Updated

A 58-year-old man died of cardiac arrest after waiting 19 hours in the emergency room, the Dallas Morning News reported Monday.

Mike Herrera, who helped his family start a chain of restaurants, went to Parkland Memorial Hospital just after 5 p.m. on Friday, Sept. 19 complaining of a stabbing sensation in his stomach.

There were 164 people ahead of him. Another 180 new patients would walk through the ER doors during the next 19 hours.

A surveillance video obtained by the Dallas Morning News showed that Herrera continued to wait in a chair, until 9:26 a.m. Saturday, when a physician finally ordered laboratory tests and an x-ray.

When Herrera’s sister arrived after noon, he went into cardiac arrest. Medical staff worked for more than two hours on him, but by 2:48 p.m. he was pronounced dead.

Parkland officials said they did everything possible to help Herrera – and even if he had been seen sooner, he may have been sent home.

A 2004 study on Parkland Memorial showed that more than one in 10 patients left the ER before seeing a doctor.

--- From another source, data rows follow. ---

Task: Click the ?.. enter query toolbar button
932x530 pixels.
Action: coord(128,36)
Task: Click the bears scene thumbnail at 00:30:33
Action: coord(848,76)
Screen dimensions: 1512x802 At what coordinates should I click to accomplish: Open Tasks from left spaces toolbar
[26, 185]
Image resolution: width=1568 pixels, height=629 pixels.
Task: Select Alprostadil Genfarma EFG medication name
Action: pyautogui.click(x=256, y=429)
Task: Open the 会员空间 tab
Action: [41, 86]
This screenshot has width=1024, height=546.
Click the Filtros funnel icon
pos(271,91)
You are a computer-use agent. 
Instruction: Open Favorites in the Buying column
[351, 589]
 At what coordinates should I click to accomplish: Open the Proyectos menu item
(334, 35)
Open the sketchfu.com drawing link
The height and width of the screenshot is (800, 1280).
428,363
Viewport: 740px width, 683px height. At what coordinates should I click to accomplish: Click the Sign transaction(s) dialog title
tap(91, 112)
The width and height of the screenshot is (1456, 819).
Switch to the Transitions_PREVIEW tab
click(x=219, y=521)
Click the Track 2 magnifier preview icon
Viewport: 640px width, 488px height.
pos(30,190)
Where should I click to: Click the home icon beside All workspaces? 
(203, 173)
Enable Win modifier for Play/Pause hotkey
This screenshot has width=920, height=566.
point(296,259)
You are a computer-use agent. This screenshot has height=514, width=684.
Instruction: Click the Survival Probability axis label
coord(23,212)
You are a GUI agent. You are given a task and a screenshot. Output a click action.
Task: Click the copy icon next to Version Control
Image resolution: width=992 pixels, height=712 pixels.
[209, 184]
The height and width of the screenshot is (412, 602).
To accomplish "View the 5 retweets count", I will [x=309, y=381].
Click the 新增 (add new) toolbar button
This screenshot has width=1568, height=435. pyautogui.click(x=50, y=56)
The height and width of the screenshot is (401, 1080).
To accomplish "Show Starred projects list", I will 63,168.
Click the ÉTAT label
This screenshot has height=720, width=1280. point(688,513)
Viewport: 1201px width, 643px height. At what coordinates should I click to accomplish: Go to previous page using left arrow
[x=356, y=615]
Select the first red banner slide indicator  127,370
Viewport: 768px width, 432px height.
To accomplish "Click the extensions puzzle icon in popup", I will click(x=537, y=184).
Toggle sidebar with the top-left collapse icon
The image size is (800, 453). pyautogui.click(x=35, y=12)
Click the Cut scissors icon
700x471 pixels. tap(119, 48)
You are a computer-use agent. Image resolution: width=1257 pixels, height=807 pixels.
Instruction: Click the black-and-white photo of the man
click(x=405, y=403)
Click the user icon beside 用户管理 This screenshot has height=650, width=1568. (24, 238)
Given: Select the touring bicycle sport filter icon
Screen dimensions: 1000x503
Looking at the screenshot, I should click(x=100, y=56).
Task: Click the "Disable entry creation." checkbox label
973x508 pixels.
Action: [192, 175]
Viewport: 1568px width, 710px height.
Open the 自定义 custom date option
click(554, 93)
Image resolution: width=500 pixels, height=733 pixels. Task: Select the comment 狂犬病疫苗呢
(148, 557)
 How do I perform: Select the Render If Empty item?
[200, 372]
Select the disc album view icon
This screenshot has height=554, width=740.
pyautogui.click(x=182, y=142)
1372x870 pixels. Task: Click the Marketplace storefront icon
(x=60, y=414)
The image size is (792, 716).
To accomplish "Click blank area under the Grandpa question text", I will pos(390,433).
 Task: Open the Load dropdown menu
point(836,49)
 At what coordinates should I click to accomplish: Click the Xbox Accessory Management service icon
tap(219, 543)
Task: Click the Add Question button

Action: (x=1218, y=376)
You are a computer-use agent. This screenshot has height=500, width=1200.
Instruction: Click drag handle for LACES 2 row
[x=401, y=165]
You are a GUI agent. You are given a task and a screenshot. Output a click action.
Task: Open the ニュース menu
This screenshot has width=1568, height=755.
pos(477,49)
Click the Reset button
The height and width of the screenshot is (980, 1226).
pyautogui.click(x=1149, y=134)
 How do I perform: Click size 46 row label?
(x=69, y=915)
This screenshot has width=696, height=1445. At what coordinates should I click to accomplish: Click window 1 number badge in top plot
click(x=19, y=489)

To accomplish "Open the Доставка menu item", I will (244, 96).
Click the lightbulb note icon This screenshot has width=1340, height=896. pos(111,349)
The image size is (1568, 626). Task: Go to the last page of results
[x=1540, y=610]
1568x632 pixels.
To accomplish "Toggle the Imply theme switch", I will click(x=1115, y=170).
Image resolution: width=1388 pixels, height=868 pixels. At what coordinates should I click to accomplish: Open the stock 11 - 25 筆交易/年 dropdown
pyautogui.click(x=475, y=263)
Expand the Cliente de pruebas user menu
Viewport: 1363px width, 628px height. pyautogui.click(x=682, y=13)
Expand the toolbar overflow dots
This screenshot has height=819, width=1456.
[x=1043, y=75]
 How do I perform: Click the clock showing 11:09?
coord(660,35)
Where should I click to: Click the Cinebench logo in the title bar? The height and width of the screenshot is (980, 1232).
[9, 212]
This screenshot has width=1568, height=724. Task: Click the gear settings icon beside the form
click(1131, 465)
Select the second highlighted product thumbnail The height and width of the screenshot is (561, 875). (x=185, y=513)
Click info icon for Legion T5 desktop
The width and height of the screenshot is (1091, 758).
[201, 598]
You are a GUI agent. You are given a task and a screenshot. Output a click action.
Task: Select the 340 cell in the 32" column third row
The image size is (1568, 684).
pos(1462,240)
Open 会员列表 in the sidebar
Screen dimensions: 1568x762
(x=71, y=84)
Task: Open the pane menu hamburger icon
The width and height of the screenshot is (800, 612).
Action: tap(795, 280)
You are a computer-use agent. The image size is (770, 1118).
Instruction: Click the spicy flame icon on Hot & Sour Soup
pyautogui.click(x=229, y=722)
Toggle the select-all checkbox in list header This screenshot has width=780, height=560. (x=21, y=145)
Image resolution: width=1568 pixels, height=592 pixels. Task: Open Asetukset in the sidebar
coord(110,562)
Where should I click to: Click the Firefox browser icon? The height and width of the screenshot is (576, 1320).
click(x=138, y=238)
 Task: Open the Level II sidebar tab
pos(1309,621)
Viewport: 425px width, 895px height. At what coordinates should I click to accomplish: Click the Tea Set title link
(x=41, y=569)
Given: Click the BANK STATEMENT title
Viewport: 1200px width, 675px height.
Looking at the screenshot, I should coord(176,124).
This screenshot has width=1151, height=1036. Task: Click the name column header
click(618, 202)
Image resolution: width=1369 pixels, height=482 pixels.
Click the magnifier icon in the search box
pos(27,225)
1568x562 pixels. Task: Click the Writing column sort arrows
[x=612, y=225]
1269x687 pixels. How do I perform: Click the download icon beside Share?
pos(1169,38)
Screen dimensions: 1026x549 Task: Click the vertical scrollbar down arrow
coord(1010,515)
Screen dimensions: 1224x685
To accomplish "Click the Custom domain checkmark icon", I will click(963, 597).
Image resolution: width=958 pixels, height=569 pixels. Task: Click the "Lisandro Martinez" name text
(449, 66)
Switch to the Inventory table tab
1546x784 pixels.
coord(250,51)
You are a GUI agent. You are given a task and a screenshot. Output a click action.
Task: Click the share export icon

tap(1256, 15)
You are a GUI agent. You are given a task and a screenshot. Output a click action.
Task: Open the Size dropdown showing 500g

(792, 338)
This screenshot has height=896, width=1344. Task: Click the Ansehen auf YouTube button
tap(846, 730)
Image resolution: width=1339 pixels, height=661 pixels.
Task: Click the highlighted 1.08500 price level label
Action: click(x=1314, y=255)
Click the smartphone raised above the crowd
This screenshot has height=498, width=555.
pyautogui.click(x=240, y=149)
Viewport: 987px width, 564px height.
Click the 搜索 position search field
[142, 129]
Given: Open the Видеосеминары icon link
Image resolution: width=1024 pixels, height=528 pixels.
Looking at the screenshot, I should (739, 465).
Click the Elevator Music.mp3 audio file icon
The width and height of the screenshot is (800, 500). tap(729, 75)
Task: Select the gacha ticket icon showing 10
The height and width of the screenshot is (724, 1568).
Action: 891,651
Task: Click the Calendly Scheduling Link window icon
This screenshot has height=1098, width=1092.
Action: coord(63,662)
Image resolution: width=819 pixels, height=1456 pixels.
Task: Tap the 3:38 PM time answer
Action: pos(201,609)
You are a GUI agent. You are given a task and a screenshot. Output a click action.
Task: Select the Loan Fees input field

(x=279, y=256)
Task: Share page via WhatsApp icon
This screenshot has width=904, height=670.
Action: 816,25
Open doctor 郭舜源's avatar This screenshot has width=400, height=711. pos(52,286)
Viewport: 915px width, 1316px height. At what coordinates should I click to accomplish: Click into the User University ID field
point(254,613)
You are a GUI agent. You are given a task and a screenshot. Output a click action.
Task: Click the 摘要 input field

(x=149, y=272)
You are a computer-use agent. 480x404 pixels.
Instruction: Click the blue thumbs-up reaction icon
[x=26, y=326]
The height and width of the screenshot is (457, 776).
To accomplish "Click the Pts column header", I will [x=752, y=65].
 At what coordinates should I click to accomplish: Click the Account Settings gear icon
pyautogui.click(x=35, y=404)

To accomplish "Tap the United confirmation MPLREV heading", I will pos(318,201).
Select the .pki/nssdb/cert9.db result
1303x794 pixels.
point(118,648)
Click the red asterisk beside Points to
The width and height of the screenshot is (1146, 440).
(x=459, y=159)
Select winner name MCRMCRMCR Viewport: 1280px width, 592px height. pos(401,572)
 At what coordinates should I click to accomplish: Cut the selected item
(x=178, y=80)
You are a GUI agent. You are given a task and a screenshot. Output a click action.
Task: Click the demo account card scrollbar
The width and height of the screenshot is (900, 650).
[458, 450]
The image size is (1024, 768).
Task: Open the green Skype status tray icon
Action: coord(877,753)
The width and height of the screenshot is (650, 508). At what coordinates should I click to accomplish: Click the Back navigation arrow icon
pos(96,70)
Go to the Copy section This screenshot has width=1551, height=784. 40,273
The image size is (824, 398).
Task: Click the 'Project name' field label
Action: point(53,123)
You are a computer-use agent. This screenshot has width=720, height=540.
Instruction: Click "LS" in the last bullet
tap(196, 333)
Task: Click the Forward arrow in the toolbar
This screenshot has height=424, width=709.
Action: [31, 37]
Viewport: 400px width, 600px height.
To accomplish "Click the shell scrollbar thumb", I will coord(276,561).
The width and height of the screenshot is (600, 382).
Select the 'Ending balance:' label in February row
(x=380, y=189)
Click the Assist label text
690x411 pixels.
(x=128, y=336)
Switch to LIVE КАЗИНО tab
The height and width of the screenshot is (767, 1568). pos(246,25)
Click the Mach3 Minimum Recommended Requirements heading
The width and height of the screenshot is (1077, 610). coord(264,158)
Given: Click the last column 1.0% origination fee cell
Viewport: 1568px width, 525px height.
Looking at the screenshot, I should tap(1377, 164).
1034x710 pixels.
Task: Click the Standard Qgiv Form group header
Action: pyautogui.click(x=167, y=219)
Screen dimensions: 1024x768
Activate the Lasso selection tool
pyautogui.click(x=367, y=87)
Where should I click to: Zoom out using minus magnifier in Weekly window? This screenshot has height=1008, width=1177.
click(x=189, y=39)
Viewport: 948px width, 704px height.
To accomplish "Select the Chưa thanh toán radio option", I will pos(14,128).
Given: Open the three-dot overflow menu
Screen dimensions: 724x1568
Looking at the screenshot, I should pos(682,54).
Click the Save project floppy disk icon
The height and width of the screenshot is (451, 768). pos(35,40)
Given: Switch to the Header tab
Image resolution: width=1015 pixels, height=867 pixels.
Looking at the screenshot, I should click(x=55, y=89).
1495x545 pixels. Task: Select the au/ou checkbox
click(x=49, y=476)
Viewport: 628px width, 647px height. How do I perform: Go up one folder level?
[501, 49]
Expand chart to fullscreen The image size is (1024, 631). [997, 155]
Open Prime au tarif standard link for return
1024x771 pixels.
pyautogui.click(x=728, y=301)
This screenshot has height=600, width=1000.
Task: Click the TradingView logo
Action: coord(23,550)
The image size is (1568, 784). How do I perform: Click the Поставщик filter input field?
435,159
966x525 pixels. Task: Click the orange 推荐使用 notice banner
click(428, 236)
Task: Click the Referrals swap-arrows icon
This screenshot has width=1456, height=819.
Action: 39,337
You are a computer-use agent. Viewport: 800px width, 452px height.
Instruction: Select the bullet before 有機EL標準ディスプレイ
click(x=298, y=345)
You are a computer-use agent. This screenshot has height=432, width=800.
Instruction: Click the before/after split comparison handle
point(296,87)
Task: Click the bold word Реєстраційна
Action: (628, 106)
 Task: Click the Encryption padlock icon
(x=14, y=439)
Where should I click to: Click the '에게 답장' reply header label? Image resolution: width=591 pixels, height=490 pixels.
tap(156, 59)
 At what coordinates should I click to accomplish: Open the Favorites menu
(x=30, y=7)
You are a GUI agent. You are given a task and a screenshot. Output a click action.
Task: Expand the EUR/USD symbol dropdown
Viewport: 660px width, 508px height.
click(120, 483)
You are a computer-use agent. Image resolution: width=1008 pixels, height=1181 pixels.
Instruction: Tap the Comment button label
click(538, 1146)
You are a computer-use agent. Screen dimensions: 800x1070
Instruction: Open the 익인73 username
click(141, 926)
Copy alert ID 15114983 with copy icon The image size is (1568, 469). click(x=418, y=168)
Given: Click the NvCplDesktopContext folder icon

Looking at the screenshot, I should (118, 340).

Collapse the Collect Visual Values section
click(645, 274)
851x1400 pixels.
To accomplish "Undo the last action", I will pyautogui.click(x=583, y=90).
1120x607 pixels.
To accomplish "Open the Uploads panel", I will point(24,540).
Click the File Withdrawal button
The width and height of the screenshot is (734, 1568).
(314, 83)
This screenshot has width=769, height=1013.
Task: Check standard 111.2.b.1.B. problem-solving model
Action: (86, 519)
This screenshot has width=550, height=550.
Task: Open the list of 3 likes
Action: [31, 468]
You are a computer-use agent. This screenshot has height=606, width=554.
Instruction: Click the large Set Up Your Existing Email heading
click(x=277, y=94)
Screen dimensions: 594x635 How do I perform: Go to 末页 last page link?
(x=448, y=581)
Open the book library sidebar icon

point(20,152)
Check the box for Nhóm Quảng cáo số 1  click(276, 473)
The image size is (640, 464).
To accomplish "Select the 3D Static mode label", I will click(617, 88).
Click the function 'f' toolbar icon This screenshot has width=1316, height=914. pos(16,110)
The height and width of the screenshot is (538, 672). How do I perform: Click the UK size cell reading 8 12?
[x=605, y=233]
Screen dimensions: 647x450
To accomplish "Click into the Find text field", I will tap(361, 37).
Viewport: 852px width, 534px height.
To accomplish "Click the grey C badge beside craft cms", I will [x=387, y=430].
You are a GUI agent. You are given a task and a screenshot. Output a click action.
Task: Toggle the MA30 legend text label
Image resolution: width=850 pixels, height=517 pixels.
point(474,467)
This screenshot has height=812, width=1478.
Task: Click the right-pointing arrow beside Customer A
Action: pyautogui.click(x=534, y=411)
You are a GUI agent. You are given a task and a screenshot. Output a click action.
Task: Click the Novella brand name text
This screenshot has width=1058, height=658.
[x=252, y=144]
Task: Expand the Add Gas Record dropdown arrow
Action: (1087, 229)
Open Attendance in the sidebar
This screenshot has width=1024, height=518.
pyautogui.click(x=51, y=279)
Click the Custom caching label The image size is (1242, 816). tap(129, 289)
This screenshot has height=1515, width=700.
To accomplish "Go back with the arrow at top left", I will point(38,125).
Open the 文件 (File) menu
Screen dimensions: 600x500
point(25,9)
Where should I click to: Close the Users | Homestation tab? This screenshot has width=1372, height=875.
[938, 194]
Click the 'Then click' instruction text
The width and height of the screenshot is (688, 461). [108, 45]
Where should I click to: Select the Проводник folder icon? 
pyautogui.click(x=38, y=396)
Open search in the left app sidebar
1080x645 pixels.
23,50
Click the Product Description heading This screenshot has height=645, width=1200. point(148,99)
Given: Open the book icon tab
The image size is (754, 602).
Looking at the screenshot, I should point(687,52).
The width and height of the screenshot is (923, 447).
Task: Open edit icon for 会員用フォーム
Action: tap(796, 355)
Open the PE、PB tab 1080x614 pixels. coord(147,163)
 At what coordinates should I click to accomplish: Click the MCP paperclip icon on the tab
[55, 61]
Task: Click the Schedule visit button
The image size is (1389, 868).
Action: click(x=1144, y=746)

In the last four years, that ratio increased to one in five. Parkland officials said the hospital simply does not have enough beds.

Herrera’s autopsy concluded that Herrera died of clogged arteries. Diabetes and morbid obesity also played contributing factors, but Herrera’s family strongly believes he could have survived if he had been treated sooner.

“The guy wasn’t going to die anyway,” the family’s attorney Robert Hinton told the newspaper. “And even if he were going to die sometime soon, you shouldn’t make him go through that misery, and inflect that misery on the entire family while he dies in front of you.”